Jaclyn Thomas, ’12, likes keeping busy and helping her community.
Her current project is making masks for nurses and additional essential workers, though she also helps others in need.
While Thomas hasn’t kept track of how many masks she’s made, she’s spent about 200 hours on her solo assembly line, doing a number of steps on about 20 masks at once.
In another effort to help others, she did a Facebook Live session showing one way to sew masks, step by step.
The idea of making masks came up when best friend Michelle Bodnar, ’15, needed to learn to sew in March as COVID-19 cases began rising rapidly.
“She’s a hospital nurse and was trying to make her own masks because she was possibly going into a COVID-19 unit,” Thomas said. “Another friend works in an office that helps rape victims. Her staff needed masks, too.”
For someone who started sewing at 5 and got a fashion merchandising degree from Ball State, Thomas knew what to do. She began March 25.
Making masks is just a small part of her busy days. She has a full-time marketing job in Indianapolis; volunteers with service group Epsilon Sigma Alpha’s chapter in Fishers, Indiana (she began in Ball State’s chapter); and owns a business, College Debt Crafts[WJ1] , that sells custom T-shirts and other items to help repay her student loans.
Thomas has always loved creating crafts, and she opened her Etsy store to help get through losing her mother, two dogs, and two cats in a year. Mom was her first sewing teacher. At Ball State, she singled out Pam Stigall for instructing her in advanced methods. “I spent so many hours in class perfecting my skills.”
She’s gotten some help with her newest endeavor. Dad cuts Shop-Vac filters for inserts and wire for nose pieces, plus she’s recruited donors of material and money.

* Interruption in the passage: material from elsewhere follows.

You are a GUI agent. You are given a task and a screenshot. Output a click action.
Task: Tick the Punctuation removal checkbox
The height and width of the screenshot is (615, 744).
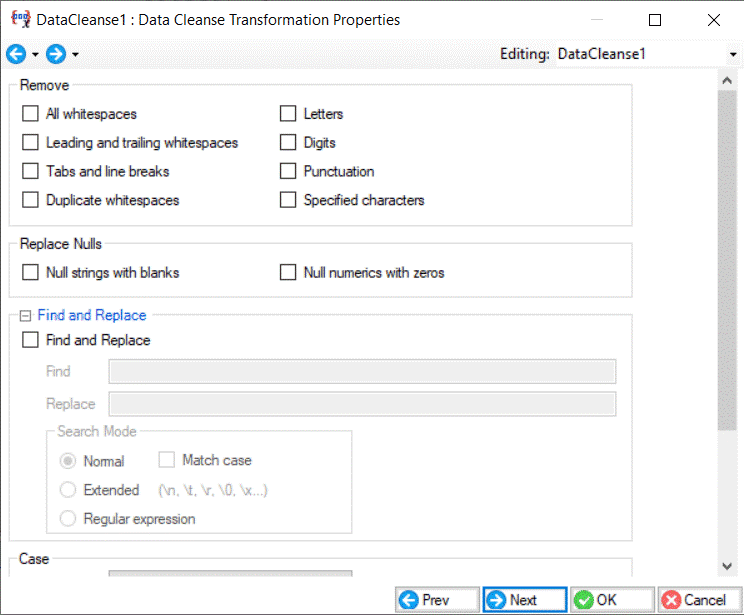tap(288, 171)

When she finishes a batch, she leaves them on her Indy home’s porch for pickup. “I haven’t gotten to the point of having a large surplus to make a big drop (at a hospital or similar site).”
Requests for her masks have receded, but she knows virus-related restrictions are easing. “As more people go back to work, demand will go up.”
Jaclyn Thomas, who earned a degree in fashion merchandising, turned her lifelong skills in sewing into a public service when COVID-19 began rising rapidly.